─── Fragmento proporcionado

# Antena Spray para que no te quedes en sin señal



## capitanp (Feb 27, 2012)

_Antena Spray_ es un spray como los que almacenan pinturas pero con la diferencia que este producto “pinta una antena” en cualquier superficie que servirá para transmitir, recibir señales y mejorar de forma inalámbrica la recepción de otros dispositivos.
Para la realización de este novedoso invento, Chamtech recibió la ayuda financiera de Googlepara que este proyecto se pudiera realizar y se pudiera presentar los resultados.
Según lo dicho por los desarrolladores del Antena Spray, estas antenas que se “construyen” de esta forma hacen consumir menos energía al equipo que las utiliza y pueden alcanzar mayores distancias que las convencionales.
Ya mas de uno debe estar pensando en muchas aplicaciones que podrá tener Atena Spray. Para terminar los dejo con el vídeo de la presentación del producto en el mercado.





 
http://www.avancestecnologicos.org/antena-spray-para-que-no-te-quedes-en-sin-senal.html


----------



## elgriego (Feb 27, 2012)

Ja..... Parece que alguien invento la antena perfecta


----------



## miguelus (Feb 28, 2012)

¿No será otro de los productos de la casa ACME? 

Sal U2


----------



## elgriego (Feb 28, 2012)

Hola miguelus, Como se ajustara ? ,sera en funcion del ancho de la franja que uno pinte,o se usara la formula 142,5/F,para tener la correccion del efecto de puntas.

Saludos.

Pd Pero que maravilla este nanomaterial,con sus nanocapacitores ,capaces de formar una antena multibanda ,que abarca desde hf ,pasando por vhf y tambien microondas,yo digo un aerosol de pintura plateada dara el mismo resultado

Evidentemente hay gente que sabe como contar historias y vender buzones,o quizas sea cierto, y todo lo que me enseñaron en el industrial y la facu es mentira

Ya salgo ahora mismo a comprarme la antena en aerosol,que tengo que poner en marcha un adema de un 1Kw y no tengo ganas de ajustar los dipolos.

──────

◆ Consignas:
1 - Enumera los nombres de usuario distintos que publican mensajes en el hilo sobre la Antena Spray.
2 - Por favor, continúa el hilo sobre la Antena Spray a partir de su último mensaje.
Los registros proceden de una fuente distinta.

─── Datos proporcionados

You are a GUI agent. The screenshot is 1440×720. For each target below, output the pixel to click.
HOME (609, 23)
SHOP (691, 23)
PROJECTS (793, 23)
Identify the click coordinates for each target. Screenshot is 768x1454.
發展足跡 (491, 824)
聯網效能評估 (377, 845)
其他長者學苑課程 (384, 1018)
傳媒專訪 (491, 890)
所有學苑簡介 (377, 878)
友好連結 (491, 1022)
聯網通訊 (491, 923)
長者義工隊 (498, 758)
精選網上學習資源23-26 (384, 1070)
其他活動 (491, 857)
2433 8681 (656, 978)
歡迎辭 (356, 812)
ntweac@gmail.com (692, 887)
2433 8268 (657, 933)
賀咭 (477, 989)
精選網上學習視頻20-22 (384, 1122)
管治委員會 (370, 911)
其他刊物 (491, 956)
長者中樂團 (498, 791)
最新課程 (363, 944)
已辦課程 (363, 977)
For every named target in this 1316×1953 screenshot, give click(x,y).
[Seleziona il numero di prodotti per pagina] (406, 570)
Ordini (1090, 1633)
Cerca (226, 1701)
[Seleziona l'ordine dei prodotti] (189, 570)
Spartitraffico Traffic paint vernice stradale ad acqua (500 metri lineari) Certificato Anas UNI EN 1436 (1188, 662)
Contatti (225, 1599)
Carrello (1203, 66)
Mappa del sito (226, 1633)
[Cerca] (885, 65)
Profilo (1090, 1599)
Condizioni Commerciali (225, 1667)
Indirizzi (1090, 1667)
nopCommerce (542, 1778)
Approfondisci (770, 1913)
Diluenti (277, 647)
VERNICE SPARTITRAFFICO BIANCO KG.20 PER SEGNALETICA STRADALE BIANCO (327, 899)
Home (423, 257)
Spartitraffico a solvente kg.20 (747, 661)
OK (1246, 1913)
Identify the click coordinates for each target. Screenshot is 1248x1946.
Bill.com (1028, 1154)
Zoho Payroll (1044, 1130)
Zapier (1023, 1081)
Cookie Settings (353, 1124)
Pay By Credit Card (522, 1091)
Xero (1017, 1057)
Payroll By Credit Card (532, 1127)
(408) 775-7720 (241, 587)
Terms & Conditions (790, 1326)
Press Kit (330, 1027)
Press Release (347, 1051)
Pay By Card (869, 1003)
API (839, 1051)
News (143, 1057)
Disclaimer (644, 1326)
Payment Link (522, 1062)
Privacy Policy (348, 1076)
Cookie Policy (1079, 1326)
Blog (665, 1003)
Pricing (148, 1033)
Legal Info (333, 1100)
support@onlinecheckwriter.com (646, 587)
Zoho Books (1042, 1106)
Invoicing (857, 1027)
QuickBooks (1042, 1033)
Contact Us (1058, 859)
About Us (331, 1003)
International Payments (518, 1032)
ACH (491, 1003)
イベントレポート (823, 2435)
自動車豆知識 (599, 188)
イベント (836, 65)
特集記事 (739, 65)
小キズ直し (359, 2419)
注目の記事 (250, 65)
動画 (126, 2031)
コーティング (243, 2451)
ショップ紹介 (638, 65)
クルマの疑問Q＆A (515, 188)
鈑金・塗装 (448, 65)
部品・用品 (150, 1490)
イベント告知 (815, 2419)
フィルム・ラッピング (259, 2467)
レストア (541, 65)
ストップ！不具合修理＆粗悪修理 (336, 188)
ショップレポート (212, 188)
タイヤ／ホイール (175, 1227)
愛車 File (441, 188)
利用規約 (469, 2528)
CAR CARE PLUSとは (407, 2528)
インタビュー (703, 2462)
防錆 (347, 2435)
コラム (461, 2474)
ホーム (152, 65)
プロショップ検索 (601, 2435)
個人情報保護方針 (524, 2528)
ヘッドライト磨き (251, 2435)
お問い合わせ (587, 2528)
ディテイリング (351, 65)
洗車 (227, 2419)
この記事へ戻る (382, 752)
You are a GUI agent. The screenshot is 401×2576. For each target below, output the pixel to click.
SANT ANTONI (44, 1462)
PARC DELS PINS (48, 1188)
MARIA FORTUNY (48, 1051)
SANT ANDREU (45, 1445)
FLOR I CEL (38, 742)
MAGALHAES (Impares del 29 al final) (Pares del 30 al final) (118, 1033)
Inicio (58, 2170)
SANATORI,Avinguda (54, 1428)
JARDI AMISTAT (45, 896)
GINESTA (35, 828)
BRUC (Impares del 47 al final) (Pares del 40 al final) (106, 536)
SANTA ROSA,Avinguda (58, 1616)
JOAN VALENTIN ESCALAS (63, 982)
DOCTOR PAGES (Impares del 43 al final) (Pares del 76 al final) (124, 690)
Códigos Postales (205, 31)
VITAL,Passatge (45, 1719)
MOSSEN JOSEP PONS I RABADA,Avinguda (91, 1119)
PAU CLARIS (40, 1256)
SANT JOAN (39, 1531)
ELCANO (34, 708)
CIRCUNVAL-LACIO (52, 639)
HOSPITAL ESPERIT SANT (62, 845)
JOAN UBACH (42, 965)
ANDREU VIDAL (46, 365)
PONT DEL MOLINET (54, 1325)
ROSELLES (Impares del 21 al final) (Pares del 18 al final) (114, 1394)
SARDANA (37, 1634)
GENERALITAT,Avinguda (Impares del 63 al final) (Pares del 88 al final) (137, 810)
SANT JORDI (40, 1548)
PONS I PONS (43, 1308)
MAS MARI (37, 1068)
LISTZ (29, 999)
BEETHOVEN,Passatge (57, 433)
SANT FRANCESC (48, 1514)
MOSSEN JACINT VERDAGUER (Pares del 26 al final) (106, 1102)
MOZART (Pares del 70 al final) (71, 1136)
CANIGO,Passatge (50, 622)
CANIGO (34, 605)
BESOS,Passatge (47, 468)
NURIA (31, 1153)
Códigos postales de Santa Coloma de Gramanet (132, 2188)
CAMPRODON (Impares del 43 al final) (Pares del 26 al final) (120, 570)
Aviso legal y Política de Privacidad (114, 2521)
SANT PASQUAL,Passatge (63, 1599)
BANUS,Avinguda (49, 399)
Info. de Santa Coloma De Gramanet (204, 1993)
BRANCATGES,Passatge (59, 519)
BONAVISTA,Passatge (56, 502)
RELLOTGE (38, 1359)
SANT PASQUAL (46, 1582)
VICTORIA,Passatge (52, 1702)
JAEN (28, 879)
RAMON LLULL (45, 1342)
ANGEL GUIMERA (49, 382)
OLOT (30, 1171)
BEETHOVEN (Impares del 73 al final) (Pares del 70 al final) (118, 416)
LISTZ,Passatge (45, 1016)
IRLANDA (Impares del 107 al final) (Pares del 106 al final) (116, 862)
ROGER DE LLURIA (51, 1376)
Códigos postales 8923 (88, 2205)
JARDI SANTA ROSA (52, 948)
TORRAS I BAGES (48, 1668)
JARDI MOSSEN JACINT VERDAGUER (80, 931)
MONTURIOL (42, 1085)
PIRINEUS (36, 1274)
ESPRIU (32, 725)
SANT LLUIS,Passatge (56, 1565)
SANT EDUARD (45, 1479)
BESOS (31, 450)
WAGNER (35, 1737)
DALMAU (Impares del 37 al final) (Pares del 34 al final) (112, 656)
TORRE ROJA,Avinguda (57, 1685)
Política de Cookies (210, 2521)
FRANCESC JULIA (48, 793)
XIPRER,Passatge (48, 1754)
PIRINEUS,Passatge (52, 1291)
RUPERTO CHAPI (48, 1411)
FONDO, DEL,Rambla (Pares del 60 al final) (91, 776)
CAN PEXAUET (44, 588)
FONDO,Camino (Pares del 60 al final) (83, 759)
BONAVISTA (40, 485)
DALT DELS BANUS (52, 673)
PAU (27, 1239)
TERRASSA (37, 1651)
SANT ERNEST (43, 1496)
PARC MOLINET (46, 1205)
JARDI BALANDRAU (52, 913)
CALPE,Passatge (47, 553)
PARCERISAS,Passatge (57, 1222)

──────

◆ Respuestas esperadas:
1 - capitanp, elgriego, miguelus

2 -
vaya un aplauso para el creador de esta maravilla : ¨El señor Acme¨ .......


----------



## el-rey-julien (Mar 4, 2012)

elgriego dijo:
			
		

> Evidentemente hay gente que sabe como contar historias y vender buzones,o quizas sea cierto, y todo lo que me enseñaron en el industrial y la facu es mentira




siii claro,pinto la antena en la pared y luego voy girando la pared para apuntar la antena:cabezon::cabezon:,(ironia)
yo no lo compraría,me parece que están vendiendo un buzón


----------



## gepelbaum (Mar 27, 2012)

el comentario gracioso que podria decir, ya que del video por estar en ingles entendi poco y nada es ..
o sea que ahora los grafitis que esten pintados con este aerosol estaran portegidos por la CNC ?

y el otro comentario es: una antena en aerosol no esta nada mal.... aunque si discutimos su uso no lo veo tan practico
imaginate te vas de vacaciones y queres modular un poco en .. te pintas las ventanas del hotel? las paredes? a mi me parece que te rajan a la miercoles
y si estas en tu casa... para que corno queres pintarte una antena????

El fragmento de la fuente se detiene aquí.